L’arrestation de Julian Assange a déclenché de fortes réactions de différents acteurs. Le Rapporteur spécial sur la torture des Nations unies, Nils Melzer, s’était dit alarmé par les informations selon lesquelles une arrestation était imminente et que, s’il était extradé, M. Assange pourrait être exposé à «un risque réel de graves violations de ses droits de l’homme, notamment sa liberté d’expression, son droit à un procès équitable et l’interdiction des peines ou traitements cruels, inhumains ou dégradants». L’ancien président équatorien, Rafael Correa, est aussi intervenu dans l’affaire et a utilisé son compte Twitter pour exprimer son mécontentement : «Cela met la vie d’Assange en danger et humilie l’Équateur. Jour de deuil mondial.»
Les événements de jeudi dernier et les possibles conséquences que pourrait affronter Julian Assange ouvrent un débat sur ce que cette affaire symbolise pour la liberté de la presse. Si Assange est voulu par le gouvernement des États-Unis, c’est à cause de son implication dans la divulgation de documents confidentiels du pays. Est-ce que son arrêt voudrait dire une limitation des méfaits gouvernementaux que les médias peuvent dévoiler ?
Barry Pollack, un des avocats d’Assange, se dit préoccupé pour l’avenir des journalistes.

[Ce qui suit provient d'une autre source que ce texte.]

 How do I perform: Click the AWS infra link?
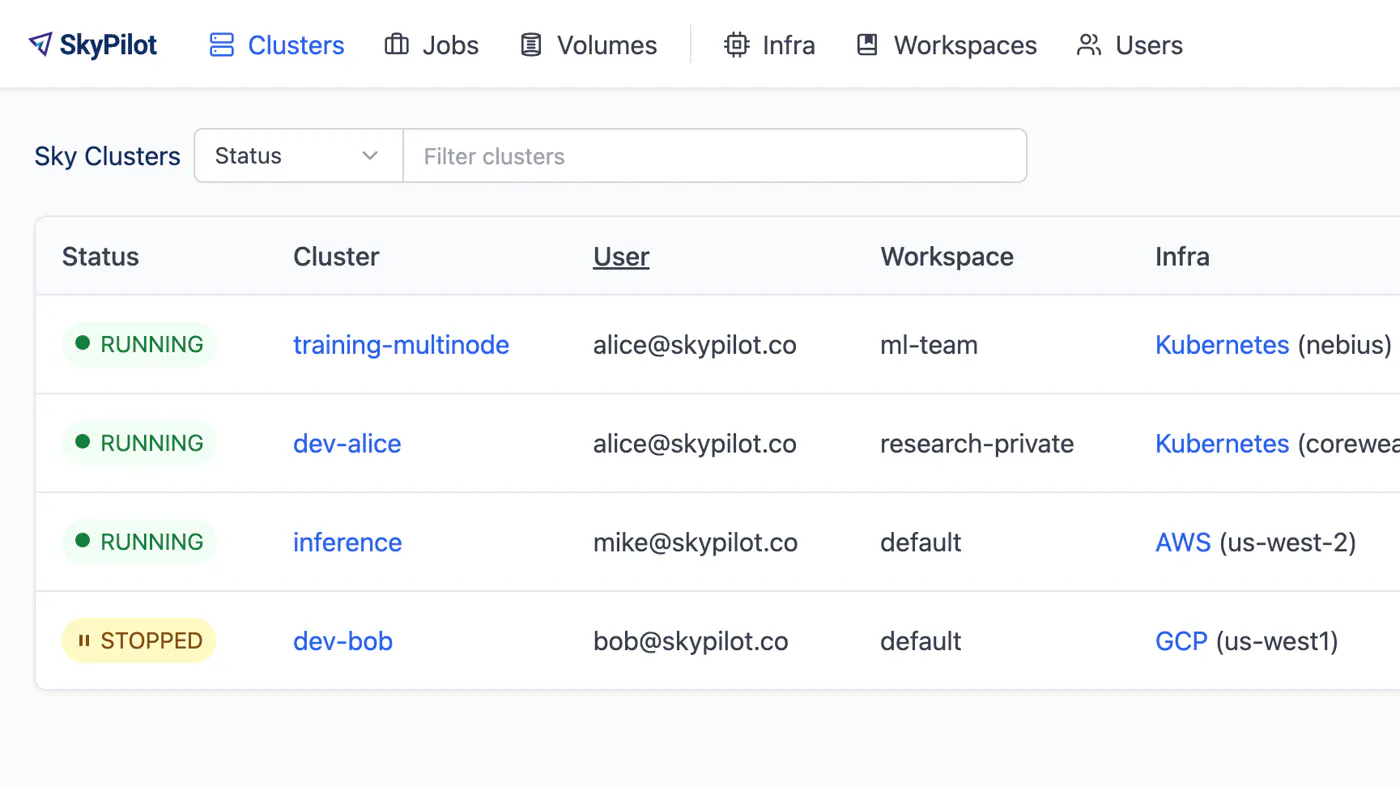pyautogui.click(x=1183, y=542)
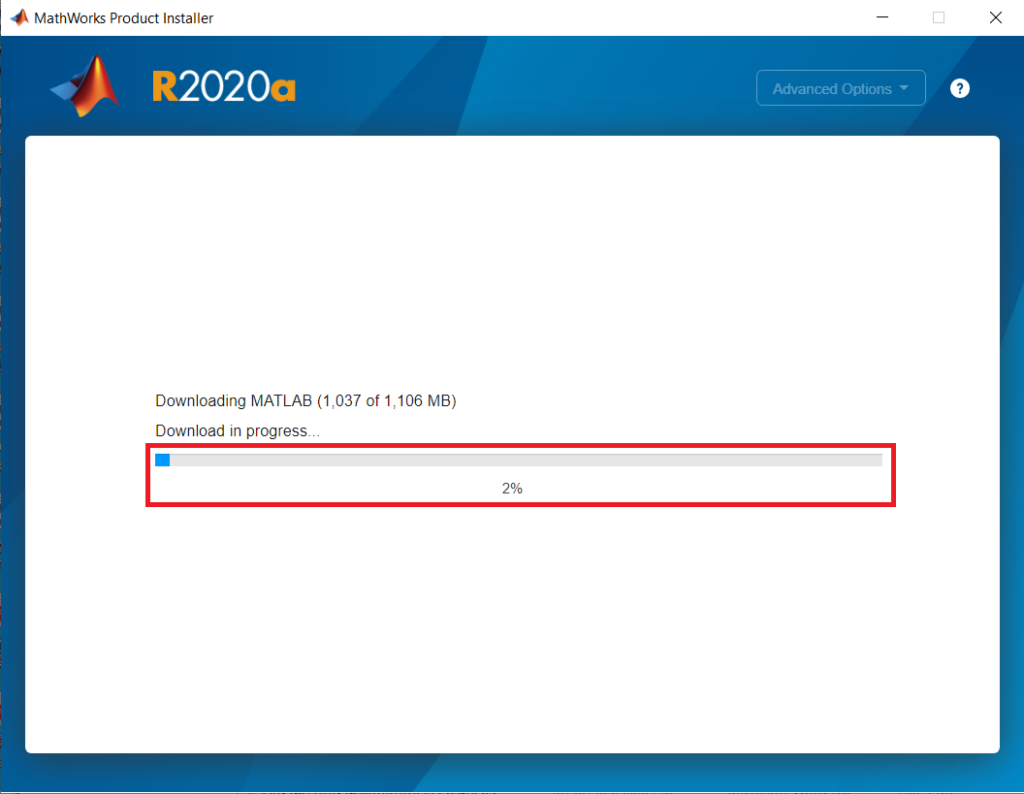Click the orange letter R in release logo
1024x794 pixels.
164,88
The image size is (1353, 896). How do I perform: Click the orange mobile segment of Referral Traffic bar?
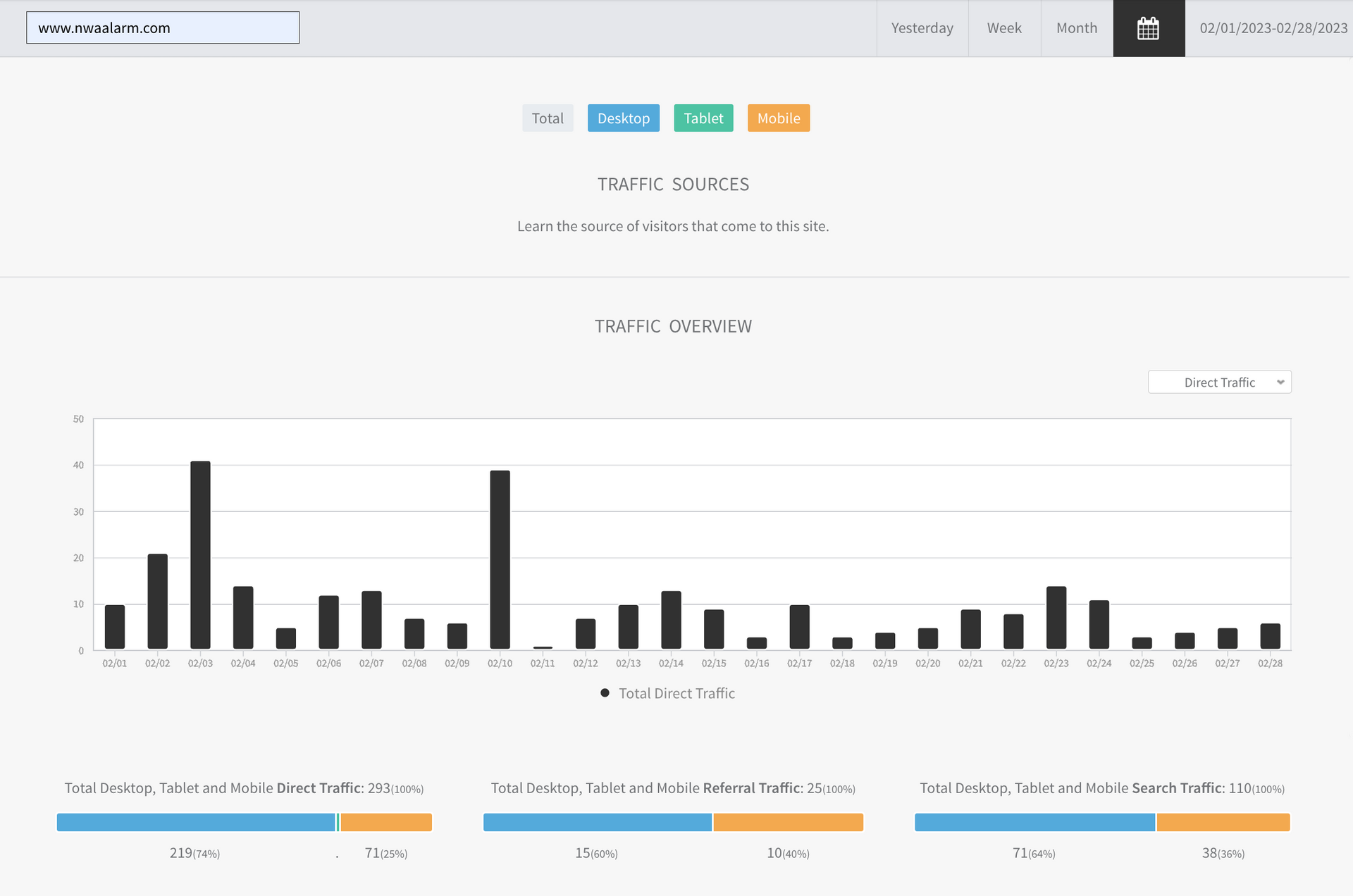click(788, 822)
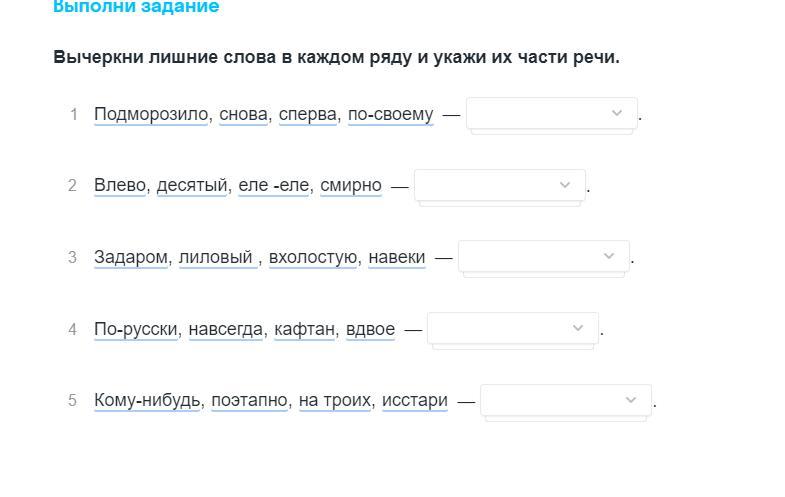
Task: Select the word «вхолостую»
Action: pyautogui.click(x=313, y=257)
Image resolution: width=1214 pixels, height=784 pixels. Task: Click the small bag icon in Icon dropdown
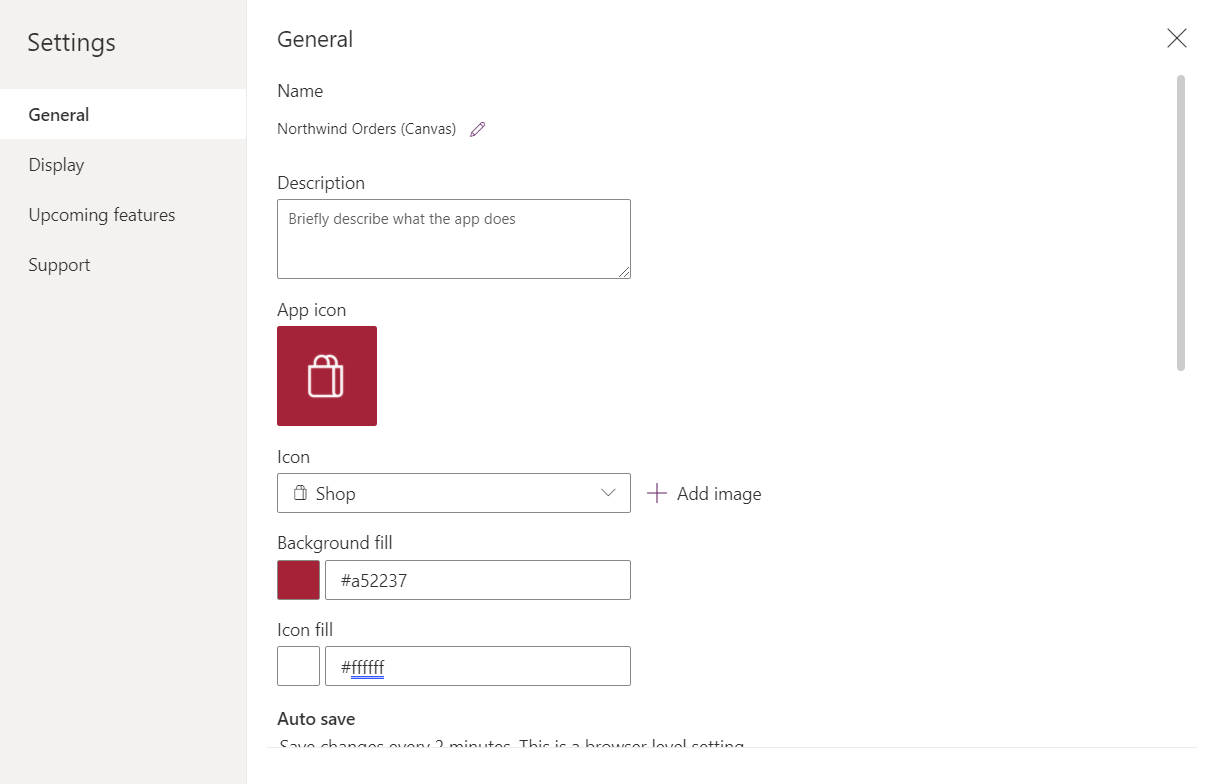[300, 493]
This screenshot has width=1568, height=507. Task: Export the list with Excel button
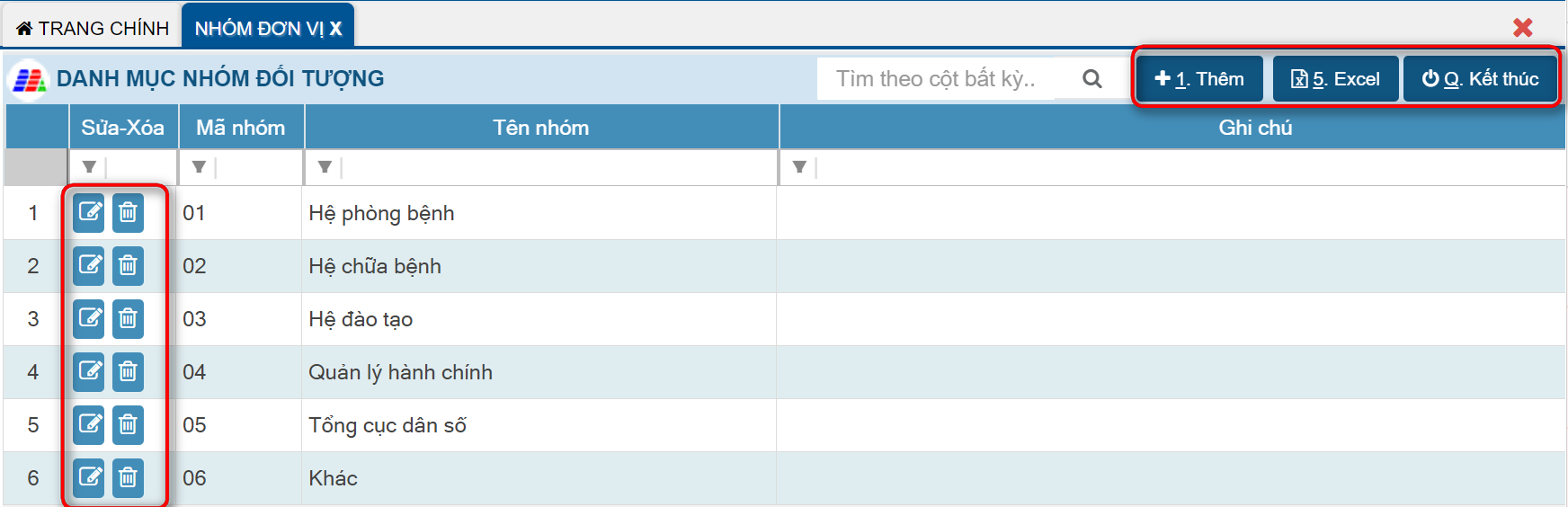click(1335, 79)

Il accuse les États-Unis de faire «un effort sans précédent pour extrader un journaliste accusé de publier des informations véridiques. Les journalistes autour du monde devraient être profondément troublés par ces charges».
Assange aura le droit de contester dans les tribunaux britanniques la sollicitude d’extradition des États-Unis. L’extradition d’Assange par les États-Unis est un long et dur procès qui pourrait durer plus d’un an.